Medical Care and Your 13- to 18-Year-Old
By meeting yearly with your teen, the doctor can keep track of changes in physical, mental, and social development and offer advice about avoiding unhealthy behaviors, such as smoking and drinking.
The doctor also can help your teen understand the importance of choosing a healthy lifestyle that includes good nutrition, proper exercise, and safety measures.
What to Expect at the Doctor's Office
Teens should visit their doctors annually. Those with a chronic medical condition or certain clinical signs or symptoms might need more frequent visits.
Medical care should include screenings for high blood pressure, obesity, eating disorders, depression, and if indicated, hyperlipidemia (an excess of cholesterol and/or other fats in the blood). Older teens may be screened for alcohol, drugs, and sexually transmitted diseases (STDs). A tuberculin (PPD) test may be done if a teen is at risk for tuberculosis.
Vision and hearing will be checked. Teens are also checked for scoliosis (curved spine).
By age 13, teens should have already had these immunizations:
- chickenpox (varicella) vaccine (if they have not had chickenpox)

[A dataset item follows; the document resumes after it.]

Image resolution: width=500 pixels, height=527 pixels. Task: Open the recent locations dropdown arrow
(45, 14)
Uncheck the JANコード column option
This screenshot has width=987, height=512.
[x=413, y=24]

- measles, mumps, and rubella (MMR) vaccine
- hepatitis B vaccine (HBV) series
- hepatitis A vaccine (HAV) series
- meningococcal vaccine
- human papillomavirus vaccine (HPV)
- diphtheria, tetanus, and acellular pertussis booster (Tdap)
Doctors recommend a Tdap booster at 11–12 years of age, with a tetanus and diphtheria booster (Td) every 10 years after that. The Tdap vaccine is also recommended for all pregnant women during the second half of each pregnancy, regardless of whether or not they had it before, or when it was last given. Pregnant women also should also get the RSV vaccine in their third trimester.
In areas where dengue is common (such as Puerto Rico, American Samoa, and the U.S. Virgin Islands), the dengue vaccine is given to kids and teens 9–16 years old who have already had dengue fever.
As teens go through puberty, issues of sexual health will be addressed. Young women may be referred to a gynecologist for a first visit. Young men will be checked for hernias and testicular cancer and taught how to do a testicular self-exam.
Teens should be asked about behaviors or emotional problems that may indicate depression or the risk of suicide. The doctor also should provide counseling about risky behaviors and other issues, including:
- sexual activities that may result in unintended pregnancy and STDs
- use of alcohol and other substances, including anabolic steroids
- use of tobacco products, including cigarettes and smokeless tobacco
- drinking and driving
- the importance of bicycle helmets, seatbelts, and protective sports gear
- how to resolve conflicts without violence, including how to avoid the use of weapons
- learning problems or difficulties at school
- importance of regular physical activity
Common Medical Problems
Sports injuries and other problems, such as knee pain and headaches, are common concerns. Your teen's doctor should evaluate any pain that is severe or long-lasting.
Issues involving puberty and sexual development are typical concerns for teens. Doctors can be a valuable resource by answering questions and giving guidance during this period of physical and emotional changes. Teens should be reassured that anything they discuss with their doctor will be kept confidential, unless their health or the health of others could possibly be in danger.
If You Have Concerns
Parents or other caregivers should receive health guidance from their teen's doctor during these routine checkups. The doctor will share information about normal development, including signs and symptoms of illness or emotional distress and ways to watch for and manage potentially harmful behaviors.
If you think that your teen has a physical disorder, a psychological problem, or a problem with drugs or alcohol, contact the doctor.